Erbschaftsteuer-Richtlinien

Für alle Erwerbsfälle, für die die Steuer nach dem 2.11.2011 entstanden ist, sind die Erbschaft- und Schenkungsteuer-Richtlinien 2011[1] anzuwenden. Sie sind Weisungen an die Finanzbehörden zur einheitlichen Anwendung des Erbschaft- und Schenkungsteuerrechts und der dazu notwendigen Regelungen des Bewertungsrechts. Bisher ergangene Anweisungen, die mit diesen Richtlinien in Widerspruch stehen, sind nicht mehr anzuwenden.

Amtliche Hinweise

Zeitgleich zu den Erbschaftsteuer-Richtlinien 2011 sind ergänzend sogenannte Hinweise ergangen – die Erbschaftsteuer-Hinweise 2011.[2] Die gleichlautenden Erlasse der obersten Finanzbehörden der Länder vom 17.3.2003, zuletzt geändert durch die gleich lautenden Ländererlasse vom 20.10.2010 wurden damit aufgehoben. Die amtlichen Hinweise enthalten neben zahlreichen Beispielen den ausgewählten aktuellen Stand der höchstrichterlichen Rechtsprechung zur Erbschaft- und Schenkungsteuer und zum Bewertungsrecht.

[1] v. 19.12.2011, BStBl I Sondernummer 1, S. 2.
[2] v. 19.12.2011, BStBl I Sondernummer 1, S. 117.

1 Was unterliegt der Erbschaftsteuer?

Erbanfallsteuer

Die Erbschaftsteuer erfasst als Erbanfallsteuer jeweils nur die Bereicherung, die dem einzelnen Erwerber durch Erbanfall zufällt. Sie steht damit im Gegensatz zu einer Nachlasssteuer, die aus dem Nachlass als Ganzem, ähnlich einer letztmals beim Erblasser erhobenen "Vermögensteuer", zu zahlen wäre.

2 Grundlagen

Die im ErbStG verwendeten Begriffe sind grundsätzlich nach bürgerlichem Recht auszulegen, soweit das Steuerrecht nicht Abweichungen vorsieht.

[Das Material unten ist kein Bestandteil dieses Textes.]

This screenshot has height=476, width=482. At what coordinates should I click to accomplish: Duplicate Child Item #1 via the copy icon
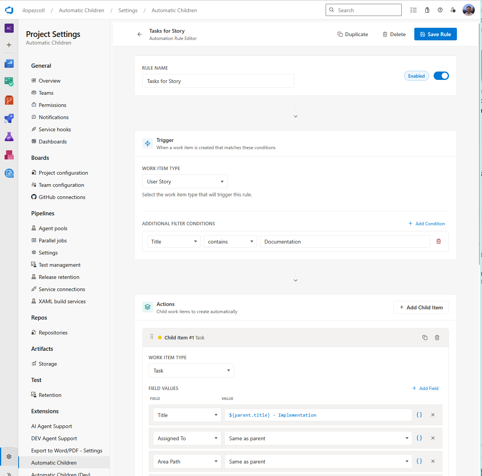pos(425,337)
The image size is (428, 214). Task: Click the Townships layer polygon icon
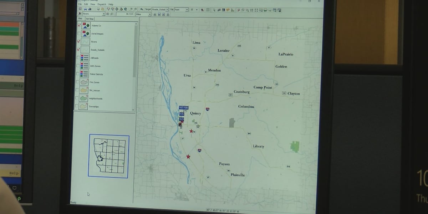[83, 106]
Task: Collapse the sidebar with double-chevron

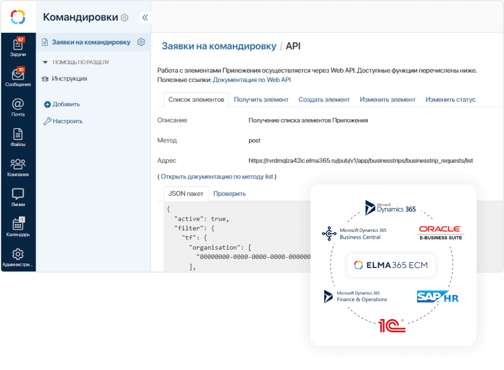Action: point(144,17)
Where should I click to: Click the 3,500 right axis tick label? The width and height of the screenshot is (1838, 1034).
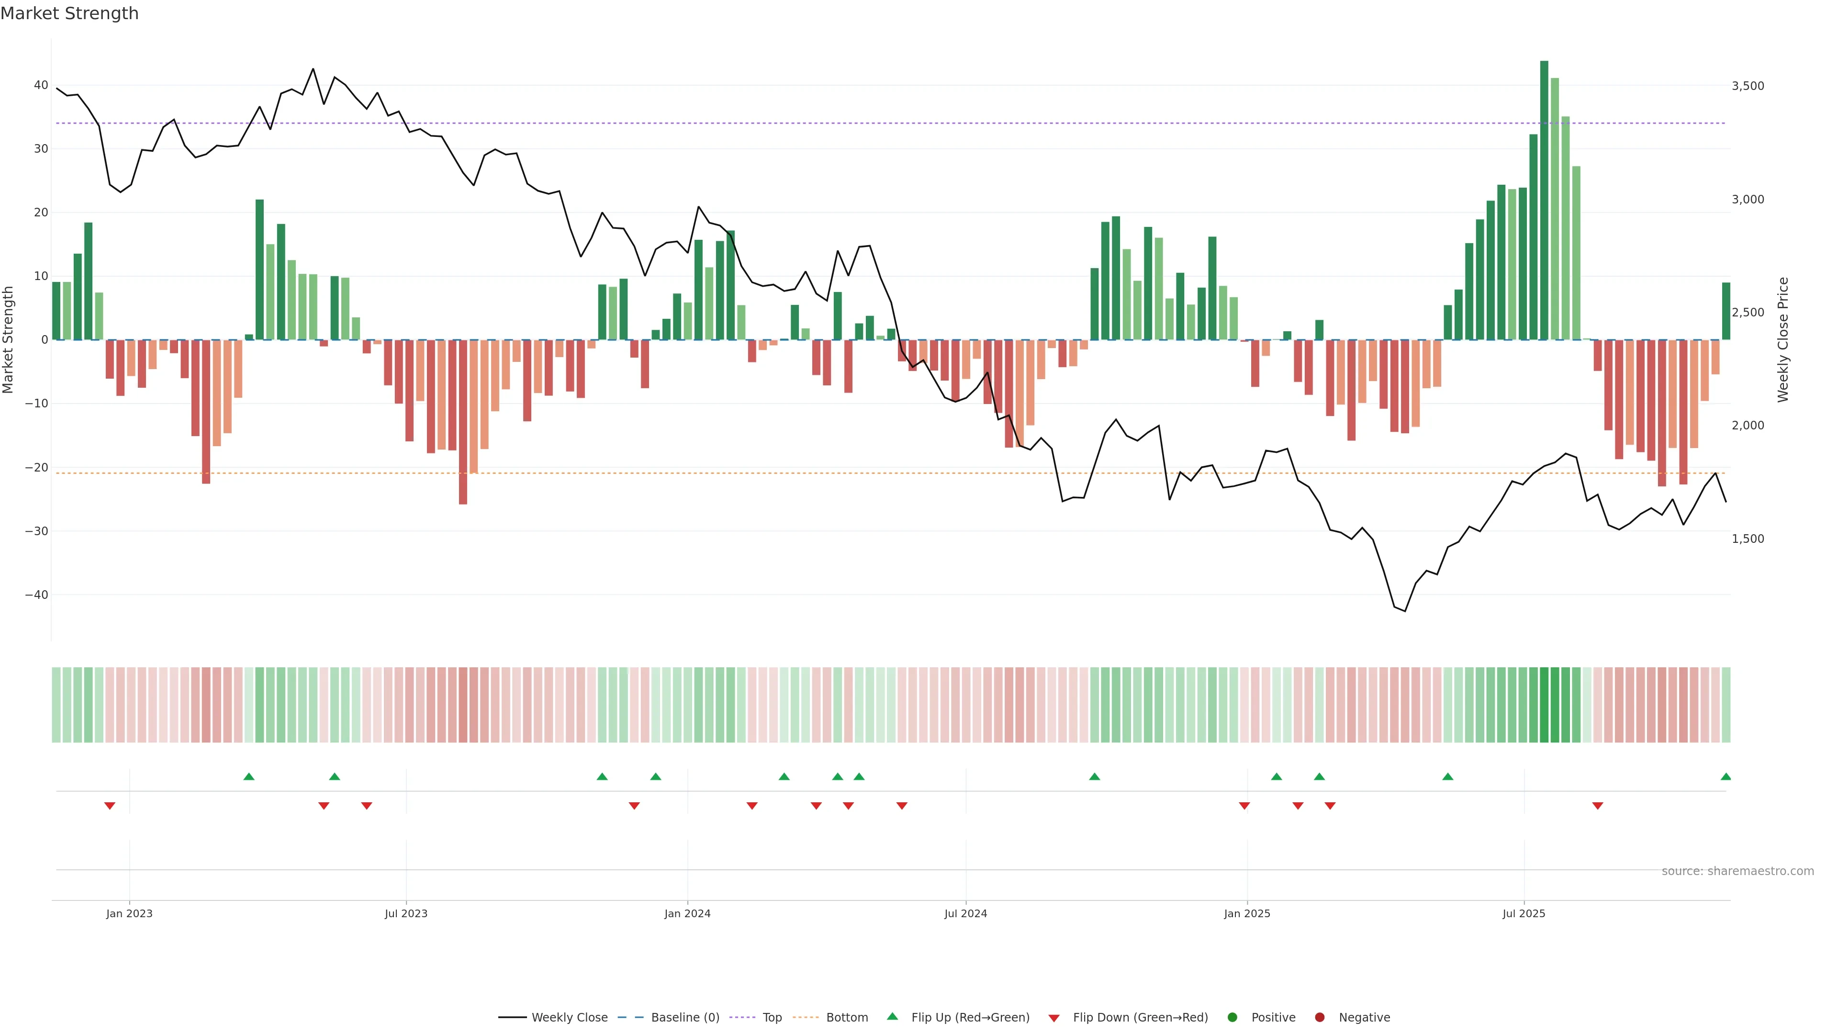1747,86
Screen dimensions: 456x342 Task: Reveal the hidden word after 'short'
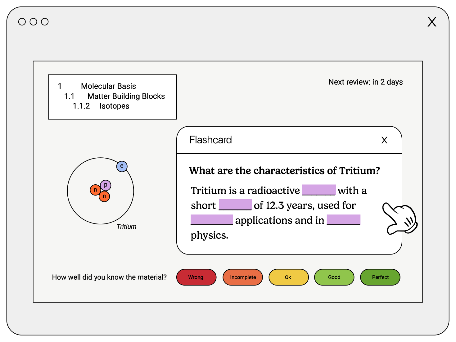pyautogui.click(x=235, y=205)
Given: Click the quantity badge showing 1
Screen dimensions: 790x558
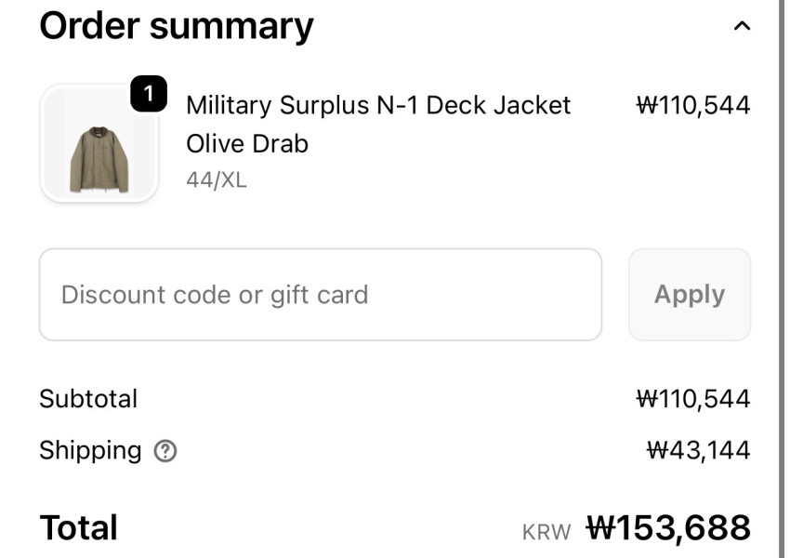Looking at the screenshot, I should (149, 94).
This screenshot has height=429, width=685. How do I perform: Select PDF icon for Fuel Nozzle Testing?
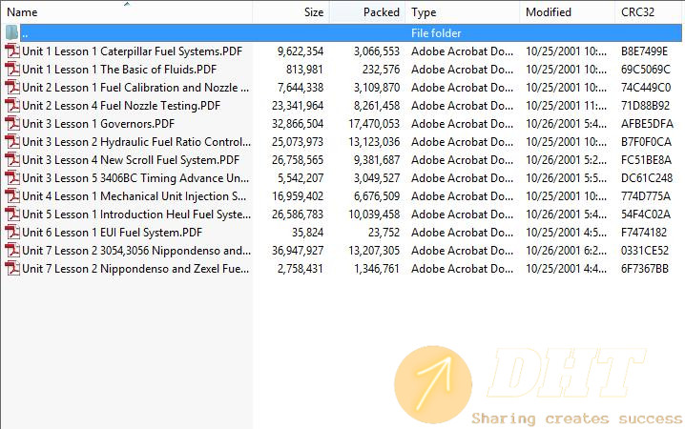tap(12, 106)
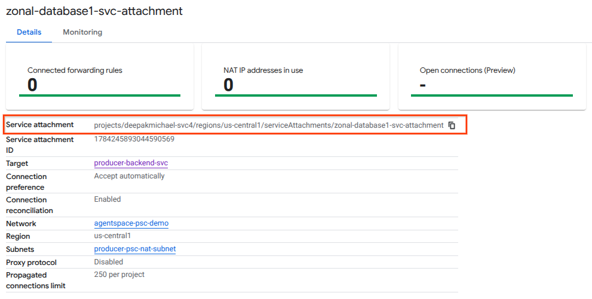This screenshot has height=299, width=592.
Task: Copy the service attachment path
Action: [452, 125]
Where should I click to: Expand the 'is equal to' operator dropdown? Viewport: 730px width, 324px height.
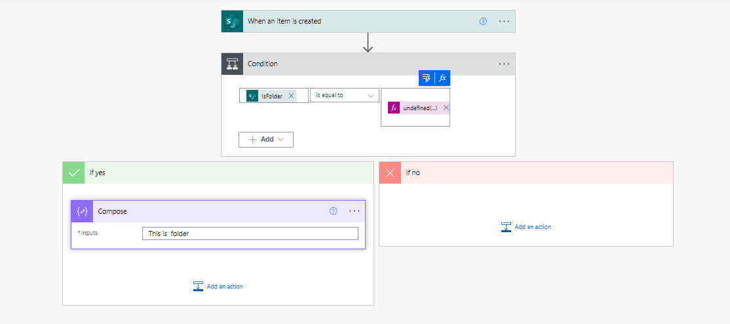[x=372, y=96]
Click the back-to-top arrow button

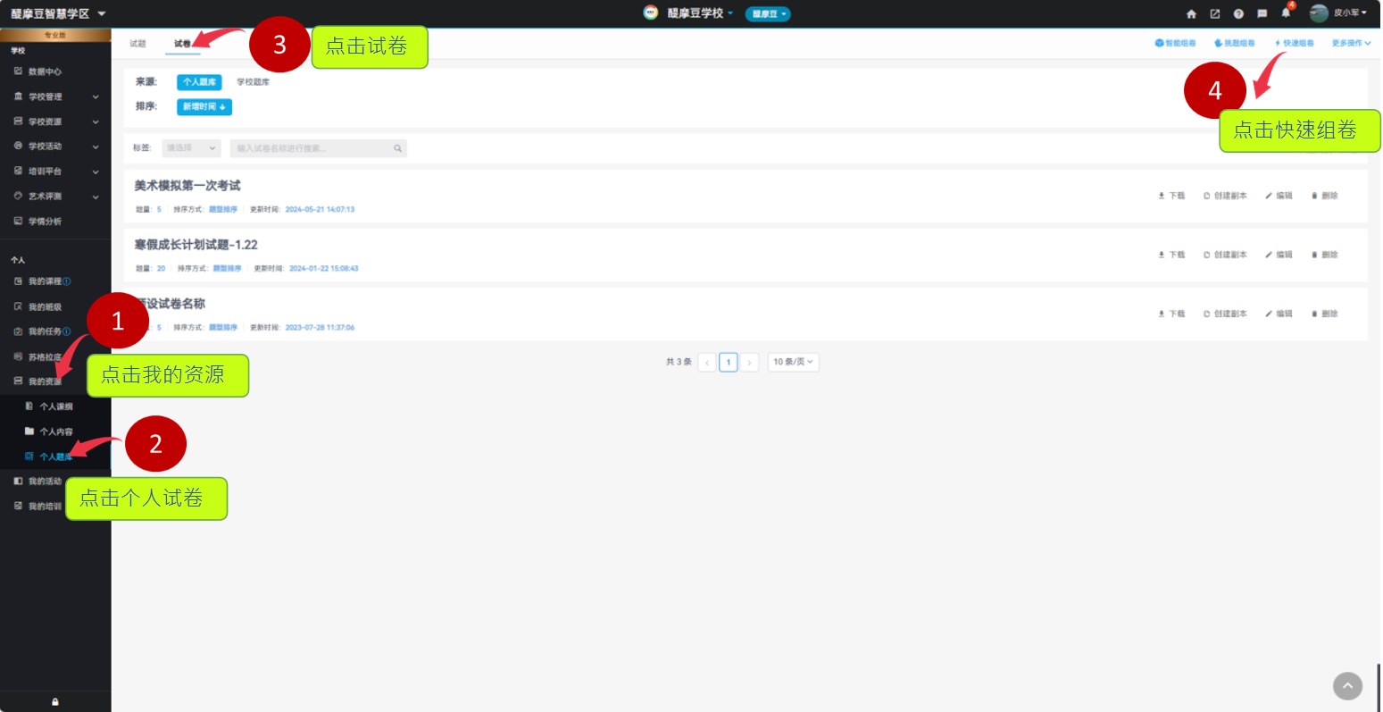tap(1347, 686)
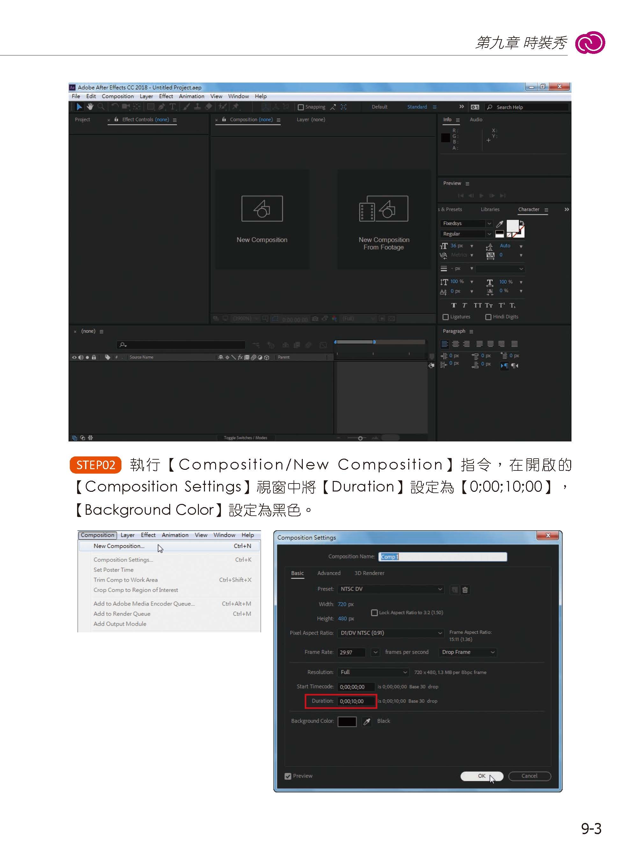
Task: Select the Type tool icon
Action: click(x=172, y=107)
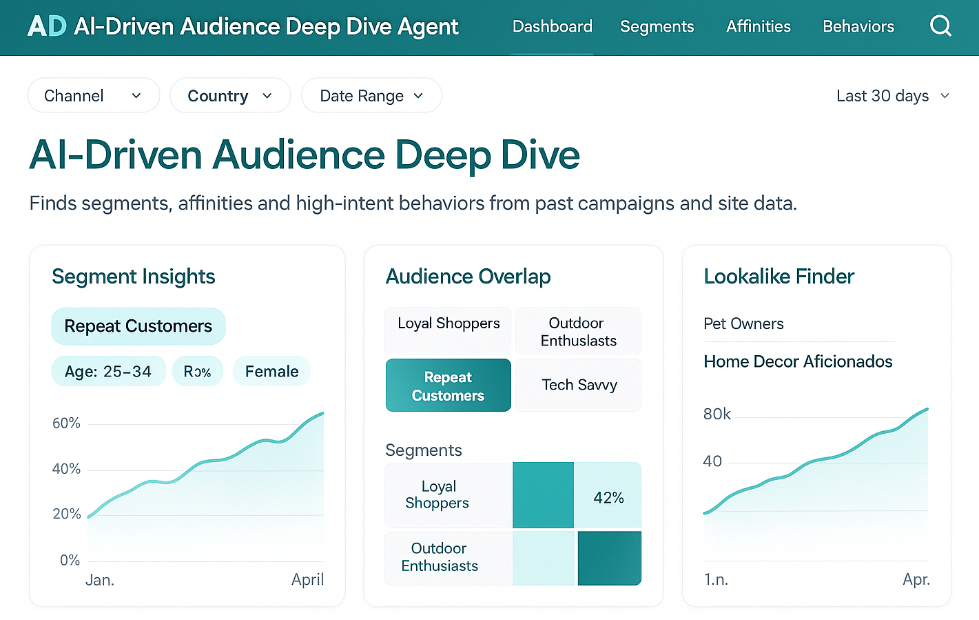The width and height of the screenshot is (979, 620).
Task: Open the Home Decor Aficionados lookalike audience
Action: point(798,361)
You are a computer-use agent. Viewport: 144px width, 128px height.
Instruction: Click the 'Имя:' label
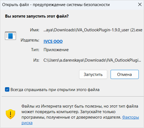click(35, 30)
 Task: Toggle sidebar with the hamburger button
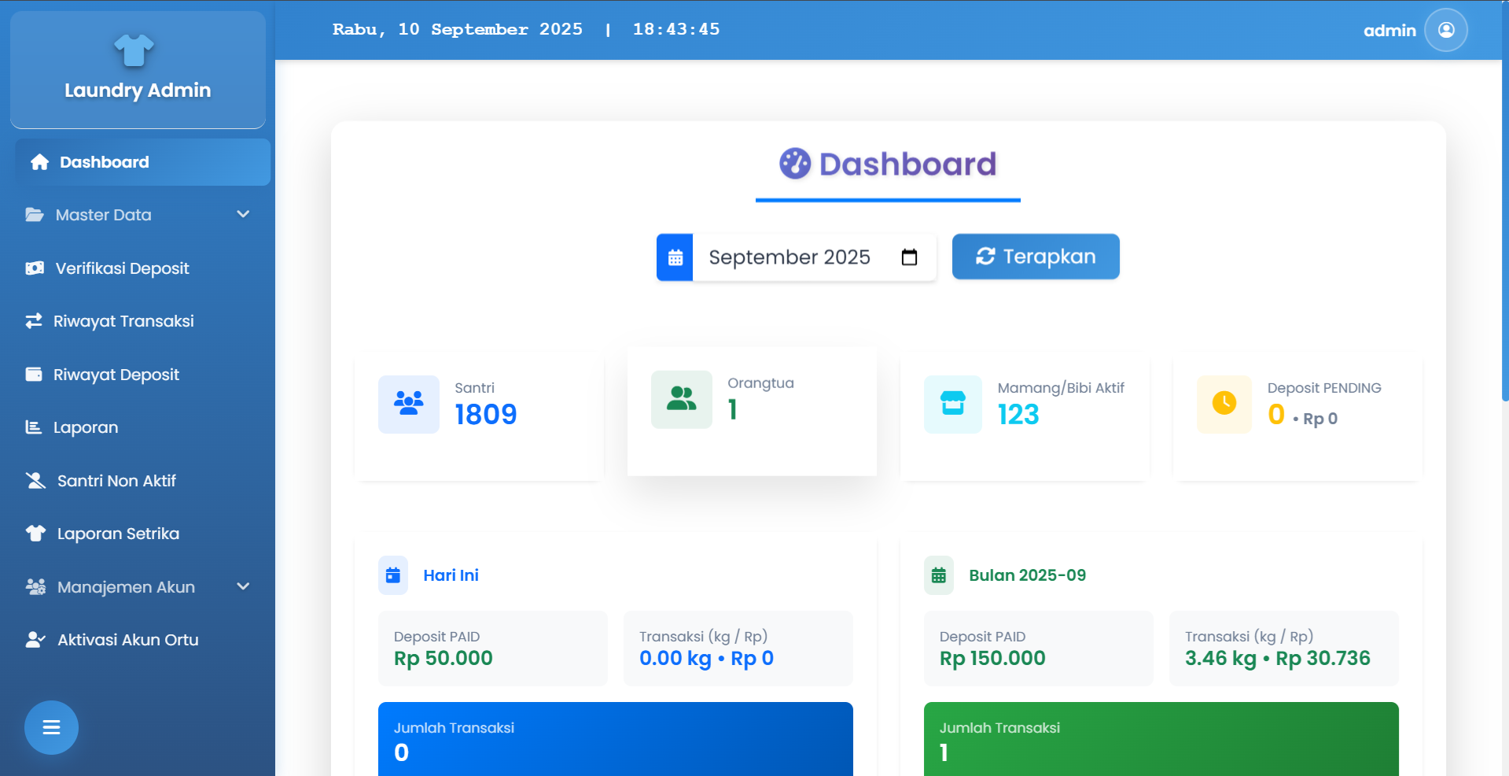[x=51, y=727]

2.1 Abweichungen vom bürgerlichen Recht

Nachlassanteil des Miterben

Abweichungen bei der steuerlichen Bewertung gibt es z. B. bei der Vor- und Nacherbschaft, bei Abfindungen und bei der fortgesetzten Gütergemeinschaft. Abweichend vom bürgerlichen Recht sind nach § 39 Abs. 2 Nr. 2 Abgabenordnung (AO) Wirtschaftsgüter, die mehreren zur gesamten Hand zustehen, den Beteiligten anteilig zuzurechnen. Der einzelne Miterbe wird trotz seiner gesamthänderischen Bindung wie ein Bruchteilseigentümer behandelt. Dem Miterben wird sein Anteil am Nachlass ohne Rücksicht auf die Erbauseinandersetzung unmittelbar zugerechnet und der Besteuerung zugrunde gelegt.

Die enge Verknüpfung des Erbschaftsteuerrechts mit dem bürgerlichen Recht schließt die vor allem im Ertragsteuerrecht häufig anzuwendende sog. wirtschaftliche Betrachtungsweise regelmäßig aus.[1]

2.2 Teilungsanordnung

Verschiebung der Erbanteile

Führt eine Teilungsanordnung, d. h. die Bestimmung des Erblassers, wie der Nachlass aufgeteilt werden soll, zu keiner Verschiebung der Erbanteile, ist sie für die Besteuerung des Erbfalls des einzelnen Miterben ohne Bedeutung.[2] Stellt die Anordnung des Erblassers über die Zuweisung bestimmter Nachlassgegenstände einen Miterben im Vergleich zum Wert seines Erbteils besser oder schlechter und ist dies vom Erblasser beabsichtigt, liegt ein Vorausvermächtnis oder eine Auflage vor, die erbschaftsteuerlich werterhöhend oder wertmindernd beim Erwerb dieses Miterben zu berücksichtigen sind.

 
Praxis-Beispiel

Vorausvermächtnis bei einer unechten Teilungsanordnung

Der Erblasser E setzt seine Kinder A und B zu gleichen Teilen als Erben ein. Der Nachlass besteht aus einem Grundstück mit einem Verkehrswert von 900.000 EUR und aus Kapitalvermögen von 400.000 EUR. E bestimmt, dass A das Grundstück ohne Wertausgleichszahlung an B und B das Kapitalvermögen erhalten soll.

Lösung

Hinsichtlich des Anteils am Grundstück, für den keine Wertausgleichszahlung zu leisten ist, liegt ein Vorausvermächtnis vor. Diese ist wie folgt zu bewerten:

 
Wert des Vorausvermächtnisses (Grundstücksanteil)
50 % von 900.000 EUR     450.000 EUR
       
Für A und B ergeben sich folgende Erwerbe:
Wert des Nachlasses     1.300.000 EUR
abzgl. Wert des Vorausvermächtnisses für A     ./. 450.000 EUR
verbleiben     850.000 EUR
         
Erbanteil je 50 % für A: 425.000 EUR für B: 425.000 EUR
Vorausvermächtnis A   + 450.000 EUR    
Erwerb für A: 825.000 EUR für B: 425.000 EUR
[1] R E 3.1 ErbStR.
[2] BFH, Urteile v. 10.11.1982, BStBl 1983 II S. 329 u. 1.4.1992, BStBl 1992 II S. 669.

2.3 Erbschein

Erbberechtigung

Die Finanzbehörden wie auch die Finanzgerichte gehen von dem Erbr...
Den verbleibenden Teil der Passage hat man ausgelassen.